▶ _What you should do_: Below is a listing. Quote from it, exactly, the lines from the one containing "Barcelona (18, 1849)" down to the one containing "ACTIVAR ARA → (82, 477)", both ends included, and nothing else.

▶ _Input_:
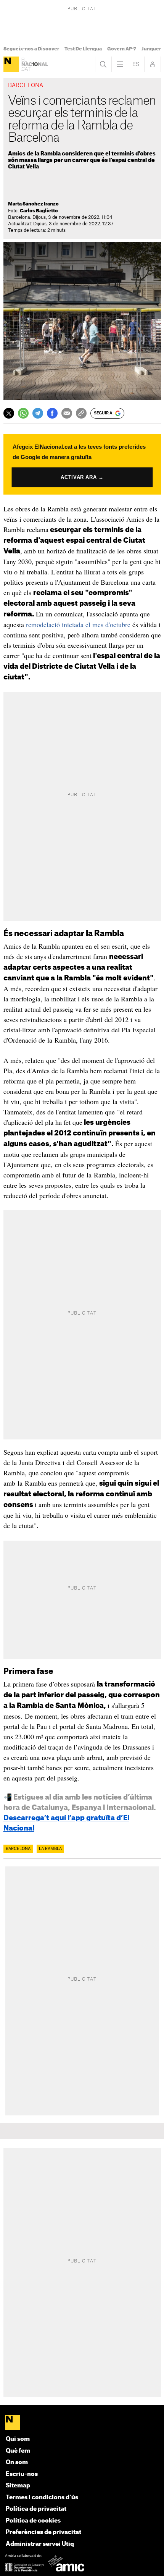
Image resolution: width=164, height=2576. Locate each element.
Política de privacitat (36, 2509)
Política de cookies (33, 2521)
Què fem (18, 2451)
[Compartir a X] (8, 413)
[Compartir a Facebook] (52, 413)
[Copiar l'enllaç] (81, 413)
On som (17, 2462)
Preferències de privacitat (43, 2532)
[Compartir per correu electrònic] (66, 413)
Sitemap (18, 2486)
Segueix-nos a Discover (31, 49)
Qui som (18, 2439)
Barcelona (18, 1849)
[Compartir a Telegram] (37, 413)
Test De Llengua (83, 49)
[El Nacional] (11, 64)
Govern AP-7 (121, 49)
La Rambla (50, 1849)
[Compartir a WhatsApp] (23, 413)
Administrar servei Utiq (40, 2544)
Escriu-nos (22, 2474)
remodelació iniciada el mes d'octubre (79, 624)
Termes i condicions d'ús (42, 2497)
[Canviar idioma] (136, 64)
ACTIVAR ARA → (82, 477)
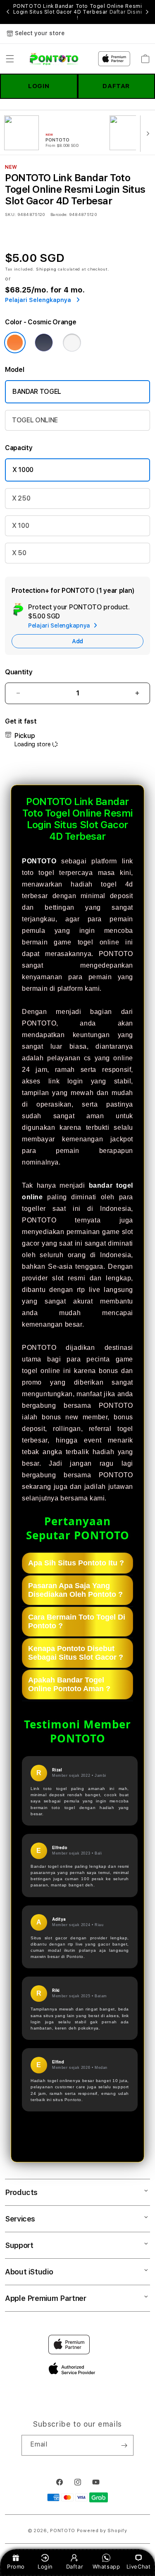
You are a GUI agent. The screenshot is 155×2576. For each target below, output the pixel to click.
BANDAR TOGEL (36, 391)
==
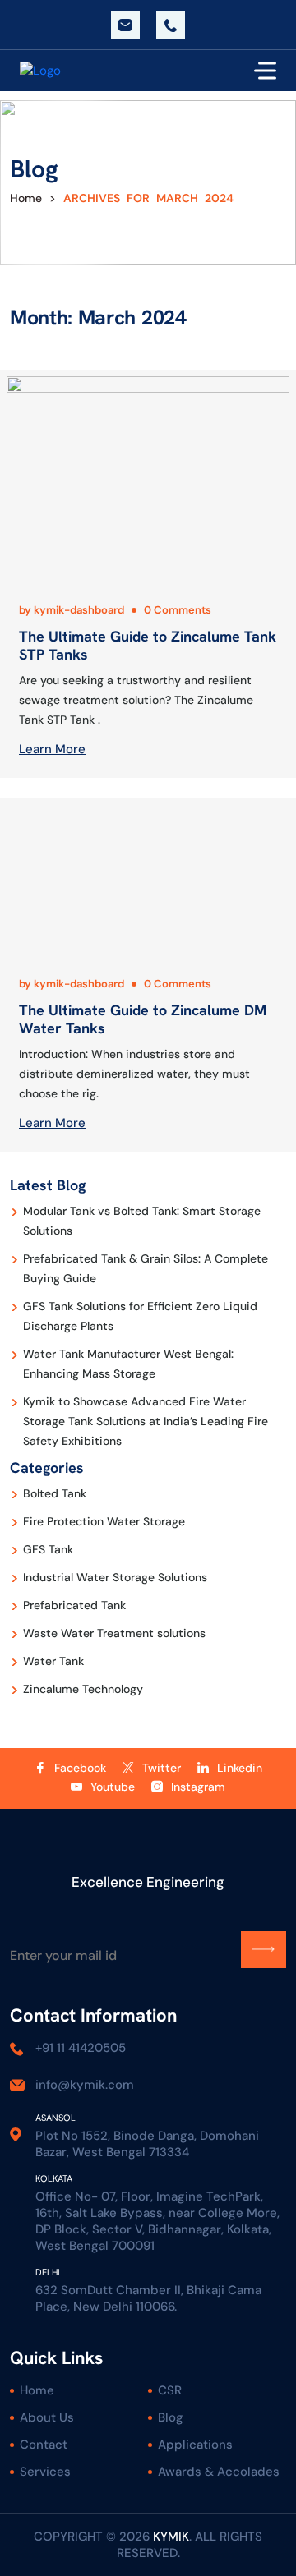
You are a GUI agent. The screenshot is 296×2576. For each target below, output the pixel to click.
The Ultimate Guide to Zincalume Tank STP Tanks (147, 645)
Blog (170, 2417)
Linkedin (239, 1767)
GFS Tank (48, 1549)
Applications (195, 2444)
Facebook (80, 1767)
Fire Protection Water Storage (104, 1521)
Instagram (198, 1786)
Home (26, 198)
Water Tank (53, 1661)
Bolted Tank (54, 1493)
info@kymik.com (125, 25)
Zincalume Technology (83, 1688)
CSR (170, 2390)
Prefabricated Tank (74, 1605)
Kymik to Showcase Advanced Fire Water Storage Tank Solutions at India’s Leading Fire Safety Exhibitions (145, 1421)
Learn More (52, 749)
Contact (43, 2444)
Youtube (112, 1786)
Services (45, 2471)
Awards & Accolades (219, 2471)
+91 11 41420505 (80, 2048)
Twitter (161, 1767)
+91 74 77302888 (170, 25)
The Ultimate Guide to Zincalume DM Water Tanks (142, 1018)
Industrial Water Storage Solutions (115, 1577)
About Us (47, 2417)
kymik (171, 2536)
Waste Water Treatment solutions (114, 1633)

▶ _Solution below_:
Barcelona (18, 1849)
[Compartir a Telegram] (37, 413)
Test De Llengua (83, 49)
[El Nacional] (11, 64)
Govern AP-7 (121, 49)
La Rambla (50, 1849)
[Compartir a WhatsApp] (23, 413)
Administrar servei Utiq (40, 2544)
Escriu-nos (22, 2474)
remodelació iniciada el mes d'octubre (79, 624)
Termes i condicions d'ús (42, 2497)
[Canviar idioma] (136, 64)
ACTIVAR ARA → (82, 477)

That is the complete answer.